Gerald Monroe comments on johnswentworth’s Shortform

Gerald Monroe 15 Feb 2024 23:21 UTC
2 points
0
Did you write more than 7 million words yet @gwern? https://www.google.com/amp/s/blog.google/technology/ai/google-gemini-next-generation-model-february-2024/amp/

Basically it’s the “lazy wait” calculation. Get something to work now or wait until the 700k or 7m word context window ships.
- gwern 16 Feb 2024 0:35 UTC
  3 points
  0
  Parent
  I may have. Just gwern.net is, I think, somewhere around 2m, and it’s not comprehensive. Also, for contradictions, I would want to detect contradictions against citations/references as well (detecting miscitations would be more important than self-consistency IMO), and as a rough ballpark, the current Gwern.net annotation* corpus is approaching 4.3m words, looks like, and is also not comprehensive. So, closer than one might think! (Anyway, doesn’t deal with the cost or latency: as you can see in the demos, we are talking minutes, not seconds, for these million-token calls and the price is probably going to be in the dollar+ regime per call.)
  
  * which are not fulltext. It would be nice to throw in all of the hosted paper & book & webpage fulltexts, but then that’s probably more like 200m+ words.
  - ryan_greenblatt 16 Feb 2024 1:20 UTC
    5 points
    0
    Parent
    
    minutes
    
    There isn’t any clear technical obstruction to getting this time down pretty small with more parallelism.

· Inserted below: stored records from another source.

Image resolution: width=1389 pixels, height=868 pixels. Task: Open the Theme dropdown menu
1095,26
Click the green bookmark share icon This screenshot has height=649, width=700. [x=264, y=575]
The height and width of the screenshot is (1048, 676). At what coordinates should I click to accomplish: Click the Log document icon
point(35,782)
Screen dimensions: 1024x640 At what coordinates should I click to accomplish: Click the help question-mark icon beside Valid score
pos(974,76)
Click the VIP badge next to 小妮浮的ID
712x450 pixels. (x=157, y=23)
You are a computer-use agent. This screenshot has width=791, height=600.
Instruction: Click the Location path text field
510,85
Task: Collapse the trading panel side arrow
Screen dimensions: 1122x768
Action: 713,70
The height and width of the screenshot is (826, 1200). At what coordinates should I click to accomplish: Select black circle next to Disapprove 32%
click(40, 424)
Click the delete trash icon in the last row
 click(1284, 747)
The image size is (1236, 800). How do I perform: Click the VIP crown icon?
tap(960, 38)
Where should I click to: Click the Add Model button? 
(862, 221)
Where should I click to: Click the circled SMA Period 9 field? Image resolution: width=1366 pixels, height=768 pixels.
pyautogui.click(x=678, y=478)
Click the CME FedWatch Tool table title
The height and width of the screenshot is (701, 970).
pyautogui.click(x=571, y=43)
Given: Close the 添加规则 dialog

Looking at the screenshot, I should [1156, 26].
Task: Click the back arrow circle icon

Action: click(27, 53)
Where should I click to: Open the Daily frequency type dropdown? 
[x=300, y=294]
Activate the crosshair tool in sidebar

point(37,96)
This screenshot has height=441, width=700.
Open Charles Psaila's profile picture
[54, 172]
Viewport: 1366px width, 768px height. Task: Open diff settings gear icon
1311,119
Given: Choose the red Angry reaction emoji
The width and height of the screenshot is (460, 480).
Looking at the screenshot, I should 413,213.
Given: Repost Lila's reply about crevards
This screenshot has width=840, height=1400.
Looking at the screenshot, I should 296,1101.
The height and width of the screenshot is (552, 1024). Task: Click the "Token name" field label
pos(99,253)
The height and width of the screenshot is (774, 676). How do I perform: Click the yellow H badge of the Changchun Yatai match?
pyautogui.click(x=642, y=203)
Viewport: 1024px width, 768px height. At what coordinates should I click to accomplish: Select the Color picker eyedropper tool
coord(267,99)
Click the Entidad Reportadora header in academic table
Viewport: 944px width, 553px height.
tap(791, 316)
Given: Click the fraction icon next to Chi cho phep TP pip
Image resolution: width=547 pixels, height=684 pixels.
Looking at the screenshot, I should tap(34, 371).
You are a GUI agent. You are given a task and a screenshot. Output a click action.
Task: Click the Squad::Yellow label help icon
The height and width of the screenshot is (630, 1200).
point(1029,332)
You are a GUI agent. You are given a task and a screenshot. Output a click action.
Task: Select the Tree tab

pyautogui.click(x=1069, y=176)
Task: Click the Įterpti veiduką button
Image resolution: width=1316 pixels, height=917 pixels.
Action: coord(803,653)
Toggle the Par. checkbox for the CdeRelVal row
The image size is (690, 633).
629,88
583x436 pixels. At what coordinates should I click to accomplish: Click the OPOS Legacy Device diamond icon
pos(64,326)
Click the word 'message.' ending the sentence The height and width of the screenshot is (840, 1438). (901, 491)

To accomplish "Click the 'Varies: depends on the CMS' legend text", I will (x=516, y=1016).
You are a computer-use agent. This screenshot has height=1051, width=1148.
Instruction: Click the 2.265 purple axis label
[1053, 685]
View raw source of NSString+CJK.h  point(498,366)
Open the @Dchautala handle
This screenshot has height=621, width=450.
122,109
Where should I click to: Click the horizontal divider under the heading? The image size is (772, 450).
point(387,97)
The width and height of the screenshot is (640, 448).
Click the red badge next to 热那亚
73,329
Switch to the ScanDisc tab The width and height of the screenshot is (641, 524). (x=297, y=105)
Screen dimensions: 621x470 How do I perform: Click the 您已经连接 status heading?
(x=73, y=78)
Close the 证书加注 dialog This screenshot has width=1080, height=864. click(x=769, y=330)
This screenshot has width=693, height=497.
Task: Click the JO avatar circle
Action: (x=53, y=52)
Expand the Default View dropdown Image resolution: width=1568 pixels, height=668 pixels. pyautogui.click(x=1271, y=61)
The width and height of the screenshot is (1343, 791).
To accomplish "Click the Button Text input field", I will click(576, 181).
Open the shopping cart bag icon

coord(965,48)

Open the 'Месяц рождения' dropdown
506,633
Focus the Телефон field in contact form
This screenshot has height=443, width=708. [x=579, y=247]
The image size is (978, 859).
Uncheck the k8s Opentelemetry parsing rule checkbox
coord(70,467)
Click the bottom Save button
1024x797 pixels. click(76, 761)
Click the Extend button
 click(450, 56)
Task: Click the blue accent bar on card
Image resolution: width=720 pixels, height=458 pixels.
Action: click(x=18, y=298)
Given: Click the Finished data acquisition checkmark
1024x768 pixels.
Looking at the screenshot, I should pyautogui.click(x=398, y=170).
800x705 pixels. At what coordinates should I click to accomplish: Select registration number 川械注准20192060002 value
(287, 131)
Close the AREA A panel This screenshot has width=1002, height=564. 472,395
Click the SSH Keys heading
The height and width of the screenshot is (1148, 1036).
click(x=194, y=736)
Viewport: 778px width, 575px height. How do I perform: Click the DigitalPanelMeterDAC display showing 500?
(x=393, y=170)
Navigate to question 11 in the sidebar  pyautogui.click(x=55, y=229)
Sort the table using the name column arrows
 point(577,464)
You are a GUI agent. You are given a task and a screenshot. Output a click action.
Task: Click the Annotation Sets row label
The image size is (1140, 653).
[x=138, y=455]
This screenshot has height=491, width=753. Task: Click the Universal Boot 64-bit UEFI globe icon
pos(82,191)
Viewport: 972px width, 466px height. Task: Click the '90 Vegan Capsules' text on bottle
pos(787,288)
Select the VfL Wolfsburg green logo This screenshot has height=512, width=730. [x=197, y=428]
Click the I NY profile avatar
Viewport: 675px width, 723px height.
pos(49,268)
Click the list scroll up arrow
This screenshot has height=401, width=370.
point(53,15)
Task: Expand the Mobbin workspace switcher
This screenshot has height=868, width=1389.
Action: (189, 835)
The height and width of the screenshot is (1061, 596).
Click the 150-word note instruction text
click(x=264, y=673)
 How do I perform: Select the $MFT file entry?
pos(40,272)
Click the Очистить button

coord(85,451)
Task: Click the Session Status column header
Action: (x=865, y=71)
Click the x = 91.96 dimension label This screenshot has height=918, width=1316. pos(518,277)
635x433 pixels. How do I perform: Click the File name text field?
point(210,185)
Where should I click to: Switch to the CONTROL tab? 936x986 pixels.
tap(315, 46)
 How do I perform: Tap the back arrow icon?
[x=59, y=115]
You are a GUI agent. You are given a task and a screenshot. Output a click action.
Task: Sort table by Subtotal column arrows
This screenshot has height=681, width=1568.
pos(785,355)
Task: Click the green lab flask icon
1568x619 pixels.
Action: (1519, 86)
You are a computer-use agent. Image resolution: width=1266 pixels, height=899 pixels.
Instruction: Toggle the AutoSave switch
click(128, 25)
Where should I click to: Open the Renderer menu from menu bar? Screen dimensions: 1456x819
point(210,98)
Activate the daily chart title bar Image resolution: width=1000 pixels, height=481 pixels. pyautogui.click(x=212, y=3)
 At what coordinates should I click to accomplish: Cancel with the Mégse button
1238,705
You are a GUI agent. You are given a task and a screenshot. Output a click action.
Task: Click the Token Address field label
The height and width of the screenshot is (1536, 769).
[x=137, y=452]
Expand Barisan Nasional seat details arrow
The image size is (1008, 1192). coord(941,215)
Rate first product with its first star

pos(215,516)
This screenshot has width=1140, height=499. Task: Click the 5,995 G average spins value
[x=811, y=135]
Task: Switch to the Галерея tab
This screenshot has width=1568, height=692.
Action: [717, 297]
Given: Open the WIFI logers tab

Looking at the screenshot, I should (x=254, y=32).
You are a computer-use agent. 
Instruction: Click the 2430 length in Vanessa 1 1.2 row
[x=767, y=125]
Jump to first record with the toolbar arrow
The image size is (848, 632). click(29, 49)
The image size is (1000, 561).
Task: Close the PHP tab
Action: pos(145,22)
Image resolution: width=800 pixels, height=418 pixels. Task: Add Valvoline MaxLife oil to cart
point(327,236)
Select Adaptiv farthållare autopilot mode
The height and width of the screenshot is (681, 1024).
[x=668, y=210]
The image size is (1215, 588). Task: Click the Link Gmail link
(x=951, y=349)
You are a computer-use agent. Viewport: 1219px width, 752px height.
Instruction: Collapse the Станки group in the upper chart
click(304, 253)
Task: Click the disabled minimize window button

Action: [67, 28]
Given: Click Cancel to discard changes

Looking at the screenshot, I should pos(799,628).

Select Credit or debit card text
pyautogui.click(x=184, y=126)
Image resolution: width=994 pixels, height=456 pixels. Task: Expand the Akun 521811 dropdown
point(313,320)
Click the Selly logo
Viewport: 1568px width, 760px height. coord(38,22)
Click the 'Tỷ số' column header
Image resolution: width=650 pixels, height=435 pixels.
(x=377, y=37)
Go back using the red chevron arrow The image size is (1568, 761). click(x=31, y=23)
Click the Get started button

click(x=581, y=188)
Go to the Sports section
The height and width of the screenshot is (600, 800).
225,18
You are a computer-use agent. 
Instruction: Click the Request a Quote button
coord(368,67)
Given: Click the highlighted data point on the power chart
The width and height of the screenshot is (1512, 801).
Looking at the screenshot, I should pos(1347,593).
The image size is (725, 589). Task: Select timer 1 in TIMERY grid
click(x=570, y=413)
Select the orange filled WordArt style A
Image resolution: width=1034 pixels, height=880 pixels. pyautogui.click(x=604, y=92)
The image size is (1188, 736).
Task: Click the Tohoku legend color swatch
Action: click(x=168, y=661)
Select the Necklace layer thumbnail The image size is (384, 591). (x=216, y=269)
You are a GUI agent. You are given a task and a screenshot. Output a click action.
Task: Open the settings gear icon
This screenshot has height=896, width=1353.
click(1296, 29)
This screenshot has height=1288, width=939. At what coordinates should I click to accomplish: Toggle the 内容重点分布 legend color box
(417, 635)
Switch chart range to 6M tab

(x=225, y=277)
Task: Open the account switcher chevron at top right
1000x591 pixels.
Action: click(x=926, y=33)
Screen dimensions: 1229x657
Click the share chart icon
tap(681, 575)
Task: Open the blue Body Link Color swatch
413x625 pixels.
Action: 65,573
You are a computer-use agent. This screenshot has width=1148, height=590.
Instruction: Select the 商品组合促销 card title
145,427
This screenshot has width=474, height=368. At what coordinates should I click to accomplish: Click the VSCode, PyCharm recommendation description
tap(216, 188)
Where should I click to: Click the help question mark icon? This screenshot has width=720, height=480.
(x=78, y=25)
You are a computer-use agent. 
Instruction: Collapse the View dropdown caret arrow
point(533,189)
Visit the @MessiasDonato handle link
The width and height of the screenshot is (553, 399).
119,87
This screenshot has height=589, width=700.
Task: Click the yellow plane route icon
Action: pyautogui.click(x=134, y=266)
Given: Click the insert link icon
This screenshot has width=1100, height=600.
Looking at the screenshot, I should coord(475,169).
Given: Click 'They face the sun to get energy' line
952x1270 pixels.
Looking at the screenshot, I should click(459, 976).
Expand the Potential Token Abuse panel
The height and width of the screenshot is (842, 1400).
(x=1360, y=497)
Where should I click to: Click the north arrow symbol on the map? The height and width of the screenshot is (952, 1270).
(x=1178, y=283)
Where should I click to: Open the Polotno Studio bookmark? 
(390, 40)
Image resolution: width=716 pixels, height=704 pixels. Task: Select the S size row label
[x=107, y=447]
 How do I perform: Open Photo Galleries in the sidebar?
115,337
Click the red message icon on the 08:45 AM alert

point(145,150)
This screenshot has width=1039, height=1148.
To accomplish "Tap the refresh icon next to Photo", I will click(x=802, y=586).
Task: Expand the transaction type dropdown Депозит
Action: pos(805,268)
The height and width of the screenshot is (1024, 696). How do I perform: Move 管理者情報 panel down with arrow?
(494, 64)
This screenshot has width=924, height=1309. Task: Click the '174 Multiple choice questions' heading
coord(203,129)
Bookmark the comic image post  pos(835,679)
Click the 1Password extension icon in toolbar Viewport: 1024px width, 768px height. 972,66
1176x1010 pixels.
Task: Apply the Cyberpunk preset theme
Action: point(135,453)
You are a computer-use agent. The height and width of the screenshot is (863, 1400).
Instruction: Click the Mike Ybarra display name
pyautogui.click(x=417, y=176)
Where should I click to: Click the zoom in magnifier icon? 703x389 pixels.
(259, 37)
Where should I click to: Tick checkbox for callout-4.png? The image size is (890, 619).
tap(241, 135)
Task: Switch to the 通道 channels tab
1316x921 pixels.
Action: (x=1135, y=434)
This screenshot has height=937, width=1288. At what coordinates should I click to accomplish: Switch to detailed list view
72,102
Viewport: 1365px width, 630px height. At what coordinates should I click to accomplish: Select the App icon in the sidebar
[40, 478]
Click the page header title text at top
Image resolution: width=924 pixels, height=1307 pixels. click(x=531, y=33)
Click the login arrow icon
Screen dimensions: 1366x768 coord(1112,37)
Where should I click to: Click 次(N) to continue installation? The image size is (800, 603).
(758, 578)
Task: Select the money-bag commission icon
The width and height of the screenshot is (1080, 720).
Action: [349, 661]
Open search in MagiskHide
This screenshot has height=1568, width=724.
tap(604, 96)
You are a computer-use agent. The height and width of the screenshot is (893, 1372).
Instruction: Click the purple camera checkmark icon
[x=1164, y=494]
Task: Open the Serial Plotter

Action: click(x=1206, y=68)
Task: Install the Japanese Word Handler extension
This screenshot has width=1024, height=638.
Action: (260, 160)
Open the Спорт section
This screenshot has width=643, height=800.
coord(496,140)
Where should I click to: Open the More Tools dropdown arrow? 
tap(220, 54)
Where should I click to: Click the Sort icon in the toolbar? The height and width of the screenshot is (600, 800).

    - gwern 16 Feb 2024 3:31 UTC
      2 points
      −2
      Parent
      There may not be any ‘clear’ technical obstruction, but it has failed badly in the past. ‘Add more parallelism’ (particularly hierarchically) is one of the most obvious ways to improve attention, and people have spent the past 5 years failing to come up with efficient attentions that do anything but move along a Pareto frontier from ‘fast but doesn’t work’ to ‘slow and works only as well as the original dense attention’. It’s just inherently difficult to know what tokens you will need across millions of tokens without input from all the other tokens (unless you are psychic), implying extensive computation of some sort, which makes things inherently serial and costs you latency, even if you are rich enough to spend compute like water. You’ll note that when Claude-2 was demoing the ultra-long attention windows, it too spent a minute or two churning. While the most effective improvements in long-range attention like Flash Attention or Ring Attention are just hyperoptimizing dense attention, which is inherently limited.